The publisher says: ‘A unique combination of memory, fantasy, and desire, this illustrated volume is a personal diary of Fellini’s private visions and nighttime fantasies. Fellini [. . .] kept notebooks filled with unique sketches and notes from his dreams from the 1960s onward. This collection delves into his cinematic genius as it is captured in widely detailed caricatures and personal writings. This dream diary exhibits Fellini’s deeply personal taste for the bizarre and the irrational. His sketches focus on the profound struggle of the soul and are tinged with humor, empathy, and insight. Fellini’s Book of Dreams is an intriguing source of never-before-published writings and drawings, which reveal the master filmmaker’s personal vision and his infinite imagination.’

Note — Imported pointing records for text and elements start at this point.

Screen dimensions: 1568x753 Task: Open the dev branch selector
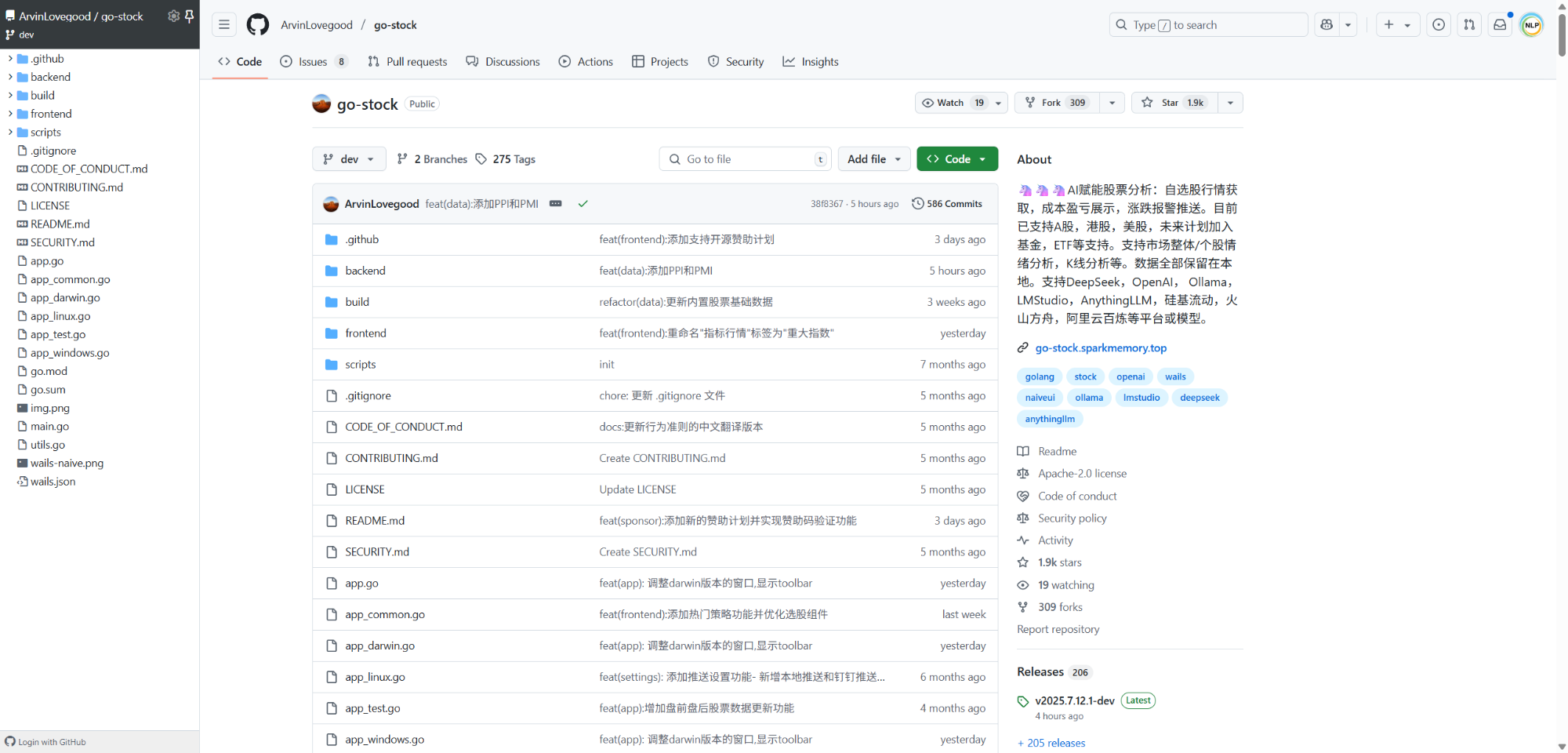tap(349, 158)
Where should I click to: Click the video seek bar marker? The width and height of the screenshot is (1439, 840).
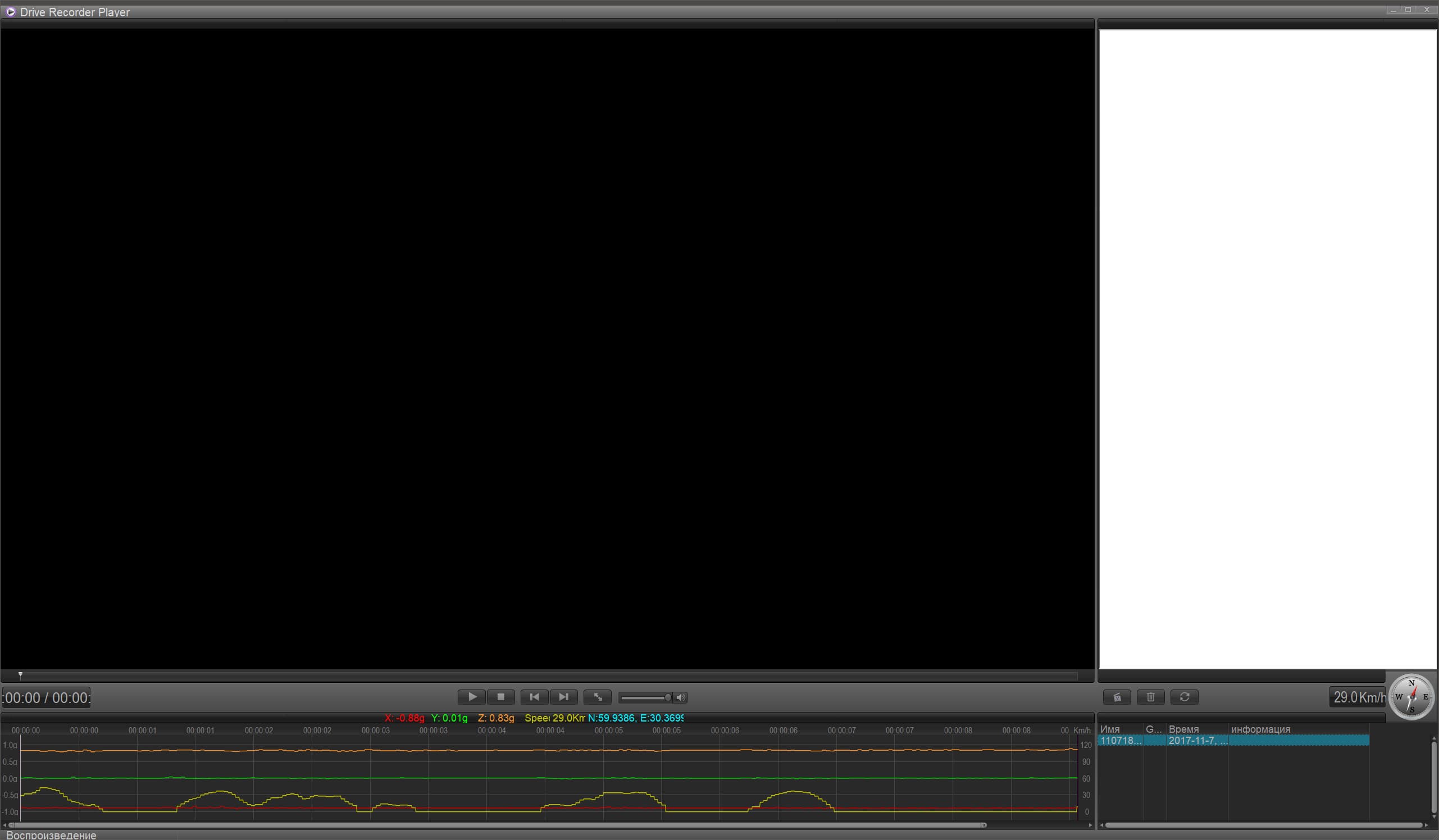[x=21, y=675]
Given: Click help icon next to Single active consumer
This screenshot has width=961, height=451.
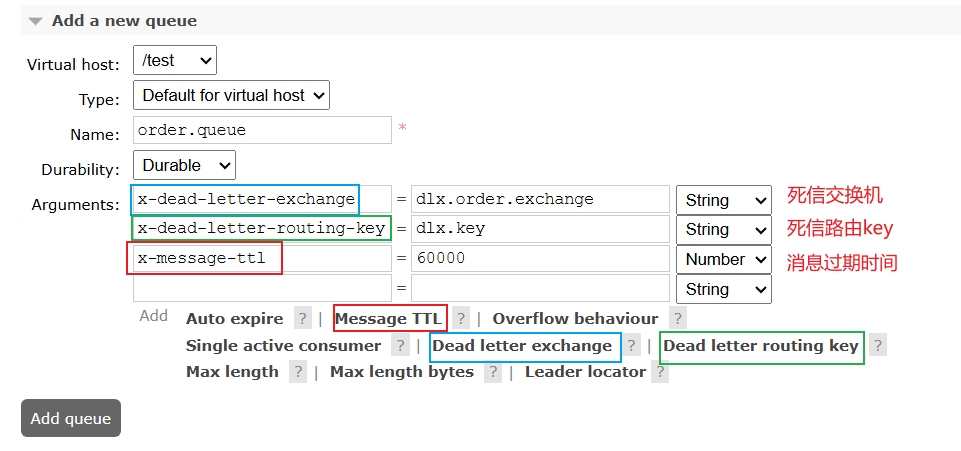Looking at the screenshot, I should coord(399,346).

A review can be read at Frieze, and there are a few extracts from the contents available at Penguin Random House which brought out a new edition in 2020. 

23 June 1974
‘It’s nighttime. What an awful night. I am driving a black car that’s racing dizzyingly down a path that spirals down around a mountain. I can’t seem to stop despite the fact that I’m pushing the brake pedal. On my right there’s a precipice. Other cars are coming up, flashing their lights with fear.’

27 June 1974
‘A wooden root falls from the sky. “It’s the wooden harp!” someone tells me with a tone of devotion and exultation as if a miracle had taken place. “Play it!” Dressed like a monk/mendicant, I (but was it me?) draw incredibly sweet sounds from the rough piece of wood. They make people cry. Even I am moved to tears. This last part of the dream was followed by me commenting on the dream itself, as if it were a film created for television by a young director. My comments were very positive.’

14 September 1974
‘I am on the dock in Rimini on an extremely stormy night, a violent gusty wind is blowing in off the sea toward the land, raising the waves. I’m drawing. Behind me, Peppino Rotunno is sitting in an attitude of indifferent and peaceful detachment. Norman lifts my drawing, which shows a black ship daring set sail up into the water-filled air on a night similar to the one we’re experiencing. Then he puts the drawing into a hiding place.’

15 September 1974
‘Where am I going? Confused, I know that I have to leave. Are we looking for track 26 for Paris? I follow my porter, who has my bags on a car, in a disordered procession of baggage carriers. Now we’ve gotten down and lost among the others, it seems that we have to struggle to get back on.’

20 September 1974
‘In Piazza Barberini in the middle of the day, in the midst of all the traffic, I’m completely naked in bed with Sandrocchia, who is also nude. Maybe we’re making love, but nobody pays any attention, nobody notices us, as if doing so were the most normal thing in the world. Later Sandrocchia (in P.P. she vaguely resembles A, as well) says to me “When I think about you I cry right away. I always cry when I think of you.” This was her way of telling me that she loves me very much.’